## Task prompt:
Your task is to transcribe the entries exactly.

## Available data:

········

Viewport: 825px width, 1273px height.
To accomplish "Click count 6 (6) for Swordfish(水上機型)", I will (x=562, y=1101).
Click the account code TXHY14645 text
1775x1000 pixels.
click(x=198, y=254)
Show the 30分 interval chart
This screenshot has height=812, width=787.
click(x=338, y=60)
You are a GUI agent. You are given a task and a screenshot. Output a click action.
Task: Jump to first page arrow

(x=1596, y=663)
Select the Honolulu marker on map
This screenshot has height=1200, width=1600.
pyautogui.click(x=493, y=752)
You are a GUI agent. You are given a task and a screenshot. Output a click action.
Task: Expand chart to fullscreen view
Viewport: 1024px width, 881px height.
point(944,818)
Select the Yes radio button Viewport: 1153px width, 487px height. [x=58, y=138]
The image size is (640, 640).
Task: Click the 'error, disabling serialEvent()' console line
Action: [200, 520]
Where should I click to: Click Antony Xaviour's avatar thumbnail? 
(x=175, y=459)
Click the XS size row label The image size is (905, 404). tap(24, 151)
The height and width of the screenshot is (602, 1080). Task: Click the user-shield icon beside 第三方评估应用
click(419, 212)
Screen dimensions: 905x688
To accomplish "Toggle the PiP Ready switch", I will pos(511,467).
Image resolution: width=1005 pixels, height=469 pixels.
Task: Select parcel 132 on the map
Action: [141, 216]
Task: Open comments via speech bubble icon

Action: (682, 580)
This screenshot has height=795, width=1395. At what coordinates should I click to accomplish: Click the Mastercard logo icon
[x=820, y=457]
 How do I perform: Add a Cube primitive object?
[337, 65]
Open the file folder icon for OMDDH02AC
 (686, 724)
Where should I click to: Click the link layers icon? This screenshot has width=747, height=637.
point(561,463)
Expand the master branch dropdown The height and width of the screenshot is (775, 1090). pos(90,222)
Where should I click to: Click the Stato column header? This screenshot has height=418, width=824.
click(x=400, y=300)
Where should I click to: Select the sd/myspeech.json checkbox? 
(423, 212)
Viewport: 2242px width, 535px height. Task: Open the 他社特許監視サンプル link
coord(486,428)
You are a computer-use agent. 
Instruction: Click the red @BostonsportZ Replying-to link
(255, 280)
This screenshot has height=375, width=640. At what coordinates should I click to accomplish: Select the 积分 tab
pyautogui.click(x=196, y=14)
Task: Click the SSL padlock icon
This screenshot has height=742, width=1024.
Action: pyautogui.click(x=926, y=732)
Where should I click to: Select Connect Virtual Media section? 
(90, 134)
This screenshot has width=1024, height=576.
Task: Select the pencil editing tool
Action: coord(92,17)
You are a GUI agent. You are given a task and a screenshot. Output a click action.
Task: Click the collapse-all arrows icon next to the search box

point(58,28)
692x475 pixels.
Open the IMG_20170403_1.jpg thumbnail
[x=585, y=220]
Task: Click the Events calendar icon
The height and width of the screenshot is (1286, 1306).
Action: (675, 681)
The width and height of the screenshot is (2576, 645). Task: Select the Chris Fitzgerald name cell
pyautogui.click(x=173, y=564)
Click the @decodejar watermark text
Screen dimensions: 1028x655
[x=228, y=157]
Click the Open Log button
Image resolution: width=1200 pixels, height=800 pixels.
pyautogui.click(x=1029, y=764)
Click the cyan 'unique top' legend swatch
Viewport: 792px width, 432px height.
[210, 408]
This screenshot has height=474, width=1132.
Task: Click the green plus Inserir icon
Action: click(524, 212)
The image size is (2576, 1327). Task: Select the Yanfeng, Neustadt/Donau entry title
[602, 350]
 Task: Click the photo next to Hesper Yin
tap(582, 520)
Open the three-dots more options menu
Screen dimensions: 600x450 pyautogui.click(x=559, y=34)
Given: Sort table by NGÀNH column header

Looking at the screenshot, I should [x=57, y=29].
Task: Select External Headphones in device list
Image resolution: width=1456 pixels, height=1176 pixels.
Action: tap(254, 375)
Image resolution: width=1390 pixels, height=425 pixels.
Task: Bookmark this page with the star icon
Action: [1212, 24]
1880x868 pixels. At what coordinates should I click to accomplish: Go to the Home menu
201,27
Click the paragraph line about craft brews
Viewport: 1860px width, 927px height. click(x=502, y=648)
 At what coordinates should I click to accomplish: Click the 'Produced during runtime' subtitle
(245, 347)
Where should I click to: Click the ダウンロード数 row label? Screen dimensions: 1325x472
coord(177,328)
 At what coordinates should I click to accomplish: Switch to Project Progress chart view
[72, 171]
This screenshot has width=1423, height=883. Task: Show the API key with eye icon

········

## Response:
Viewport: 825px width, 1273px height.
To accomplish "Click count 6 (6) for Swordfish(水上機型)", I will (x=562, y=1101).
Click the account code TXHY14645 text
1775x1000 pixels.
click(x=198, y=254)
Show the 30分 interval chart
This screenshot has height=812, width=787.
click(x=338, y=60)
You are a GUI agent. You are given a task and a screenshot. Output a click action.
Task: Jump to first page arrow

(x=1596, y=663)
Select the Honolulu marker on map
This screenshot has height=1200, width=1600.
pyautogui.click(x=493, y=752)
You are a GUI agent. You are given a task and a screenshot. Output a click action.
Task: Expand chart to fullscreen view
Viewport: 1024px width, 881px height.
point(944,818)
Select the Yes radio button Viewport: 1153px width, 487px height. [x=58, y=138]
The image size is (640, 640).
Task: Click the 'error, disabling serialEvent()' console line
Action: [200, 520]
Where should I click to: Click Antony Xaviour's avatar thumbnail? 
(x=175, y=459)
Click the XS size row label The image size is (905, 404). tap(24, 151)
The height and width of the screenshot is (602, 1080). Task: Click the user-shield icon beside 第三方评估应用
click(419, 212)
Screen dimensions: 905x688
To accomplish "Toggle the PiP Ready switch", I will pos(511,467).
Image resolution: width=1005 pixels, height=469 pixels.
Task: Select parcel 132 on the map
Action: [141, 216]
Task: Open comments via speech bubble icon

Action: (682, 580)
This screenshot has height=795, width=1395. At what coordinates should I click to accomplish: Click the Mastercard logo icon
[x=820, y=457]
 How do I perform: Add a Cube primitive object?
[337, 65]
Open the file folder icon for OMDDH02AC
 (686, 724)
Where should I click to: Click the link layers icon? This screenshot has width=747, height=637.
point(561,463)
Expand the master branch dropdown The height and width of the screenshot is (775, 1090). pos(90,222)
Where should I click to: Click the Stato column header? This screenshot has height=418, width=824.
click(x=400, y=300)
Where should I click to: Select the sd/myspeech.json checkbox? 
(423, 212)
Viewport: 2242px width, 535px height. Task: Open the 他社特許監視サンプル link
coord(486,428)
You are a computer-use agent. 
Instruction: Click the red @BostonsportZ Replying-to link
(255, 280)
This screenshot has height=375, width=640. At what coordinates should I click to accomplish: Select the 积分 tab
pyautogui.click(x=196, y=14)
Task: Click the SSL padlock icon
This screenshot has height=742, width=1024.
Action: pyautogui.click(x=926, y=732)
Where should I click to: Select Connect Virtual Media section? 
(90, 134)
This screenshot has width=1024, height=576.
Task: Select the pencil editing tool
Action: coord(92,17)
You are a GUI agent. You are given a task and a screenshot. Output a click action.
Task: Click the collapse-all arrows icon next to the search box

point(58,28)
692x475 pixels.
Open the IMG_20170403_1.jpg thumbnail
[x=585, y=220]
Task: Click the Events calendar icon
The height and width of the screenshot is (1286, 1306).
Action: (675, 681)
The width and height of the screenshot is (2576, 645). Task: Select the Chris Fitzgerald name cell
pyautogui.click(x=173, y=564)
Click the @decodejar watermark text
Screen dimensions: 1028x655
[x=228, y=157]
Click the Open Log button
Image resolution: width=1200 pixels, height=800 pixels.
pyautogui.click(x=1029, y=764)
Click the cyan 'unique top' legend swatch
Viewport: 792px width, 432px height.
[210, 408]
This screenshot has height=474, width=1132.
Task: Click the green plus Inserir icon
Action: click(524, 212)
The image size is (2576, 1327). Task: Select the Yanfeng, Neustadt/Donau entry title
[602, 350]
 Task: Click the photo next to Hesper Yin
tap(582, 520)
Open the three-dots more options menu
Screen dimensions: 600x450 pyautogui.click(x=559, y=34)
Given: Sort table by NGÀNH column header

Looking at the screenshot, I should [x=57, y=29].
Task: Select External Headphones in device list
Image resolution: width=1456 pixels, height=1176 pixels.
Action: tap(254, 375)
Image resolution: width=1390 pixels, height=425 pixels.
Task: Bookmark this page with the star icon
Action: [1212, 24]
1880x868 pixels. At what coordinates should I click to accomplish: Go to the Home menu
201,27
Click the paragraph line about craft brews
Viewport: 1860px width, 927px height. click(x=502, y=648)
 At what coordinates should I click to accomplish: Click the 'Produced during runtime' subtitle
(245, 347)
Where should I click to: Click the ダウンロード数 row label? Screen dimensions: 1325x472
coord(177,328)
 At what coordinates should I click to accomplish: Switch to Project Progress chart view
[72, 171]
This screenshot has width=1423, height=883. Task: Show the API key with eye icon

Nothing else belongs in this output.